SOURCE Homo sapiens (human)
ORGANISM Homo sapiens
....
ORIGIN
1 actacttccg gcttccccgc cccgccccgt ccccgggcgt ctccattttg gtctcaggtg
61 tggactcggc aagaaccagc gcaagaggga agcagagtta tagctacccc ggccgcggag
121 ccggctcact gcactacccc cgcccccttc tttcctccag acgccgaagt cgcgggcgct
181 catggcgggc ctggaggtac tgttcgcatc ggcagcgccg gccatcacct gcaggcagga
241 cgcgctcgtc tgcttcttgc attgggaagt ggtgacacac ggttacttcg gcttgggtgt


My output looks like this:

NM_001323410 | Homo sapiens proteasome inhibitor subunit 1 (PSMF1), transcript | 6992 bp
actacttccggcttccccgccccgccccgtccccgggcgtctccattttggtctcaggtgtggactcg ...

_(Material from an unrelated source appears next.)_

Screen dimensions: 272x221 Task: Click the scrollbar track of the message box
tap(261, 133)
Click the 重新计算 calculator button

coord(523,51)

so I have this code working fine:

#!/usr/bin/perl -w

use strict;

print "type in the name of a file\n";
my $filename = <>;
chomp($filename);

unless ( open( GBFILE, $filename ) ) {
print "Cannot open GenBank file \"$filename\"\n\n";
exit;
}

my $gbfile = "";

while ( my $line = <GBFILE> ) {
$gbfile .= $line;
}

close(GBFILE);

my @gbfiles = split( /\/\/\s*/s, $gbfile );

for ( my $i = 0; $i < @gbfiles; $i++ ) {

my $record = $gbfiles[$i];

#separate the annotation from the sequence data
my ( $annotation, $dna ) = ( $record =~ /^(LOCUS.*ORIGIN\s*\n) (.*)/s );

#get length of file in bp: 0 to 9 intergers plus space plus bp
my ($length) = ( $annotation =~ /([0-9]+\s+bp)/ );

my ($definition) = ( $annotation =~ /(DEFINITION.+\n)/ );
chomp($definition);
$definition =~ s/^DEFINITION\s*//;

#accession number
my ($accession) = ( $annotation =~ /(ACCESSION.+[0-9])/ );
$accession =~ s/^ACCESSION\s*//;

#organism species
my ($organism) = ( $annotation =~ /(ORGANISM\s+.+\n)/ );
chomp($organism);
$organism =~ s/^\s*ORGANISM\s*//;

#molecule type
my ($type) = ( $annotation =~ /(mol_type.+\n)/ );
chomp($type);
$type =~ s/mol_type=//;
$type =~ s/"//;
$type =~ s/"//;

#take off spaces/numbers from $dna
$dna =~ s/\s//g;
$dna =~ s/[0-9]+//g;

#conditions
if ( ( $type =~ m/mRNA/i )
&& ( $organism =~ m/homo sapiens/i )
&& ( $accession =~ m/[a-z]{2}_[0-9]{6,}/i ) ) {

print "$accession | $definition | $length\n";
print "$dna\n";
print "\n";

#if conditions don't apply in file
}
else {
print "conditions don't apply\n";
}
}

exit;


I'm trying to change the code so it's nicer like putting things in a loop like this example from a book I'm learning from:

for my $line (@gbfiles) {
if($line =~ /^DEFINITION/) {
$line =~ s/^DEFINITION\s*//;
$definition = $line;
$flag = 1;
}elsif($line =~ /^ACCESSION/) {
$line =~ s/^ACCESSION\s*//;
$accession = $line;
$flag = 0;
}elsif($flag) {
chomp($definition);
$definition .= $line;
}elsif($line =~ /^ ORGANISM/) {
$line =~ s/^\s*ORGANISM\s*//;
$organism = $line;
}
}


but I can't manage to substitute this into my code, even if I declare things like in the book:

my @gbfiles = ( );
my $accession = '';
my $organism = '';
my $definition = '';
my $flag = 0;


I get this error

Global symbol "$..." requires explicit package name


Is there a way to modify my code and make it shorter and just declare all the variables at once like they do in the book and parse the file in one or two blocks of code?

Answer

If you have access to Bio Perl, you might find a solution such as the following.

#!/usr/bin/perl
use strict;
use warnings;
use Bio::SeqIO;

my $in  = Bio::SeqIO->new( -file   => "input.txt",
                           -format => 'GenBank');

while ( my $seq = $in->next_seq ) {
    my $acc = $seq->accession;
    my $length = $seq->length;
    my $definition = $seq->desc;
    my $type = $seq->molecule;
    my $organism = $seq->species->binomial;

    if ($type eq 'mRNA'              &&
        $organism =~ /homo sapiens/i &&
        $acc =~ /[A-Za-z]{2}_[0-9]{6,}/ )
    {
        print "$acc | $definition | $length\n";
        print $seq->seq, "\n";
        print "\n";
    }
}

I was able to capture the 5 variables from a sample GenBank file I have (input.txt). It should simplify your code.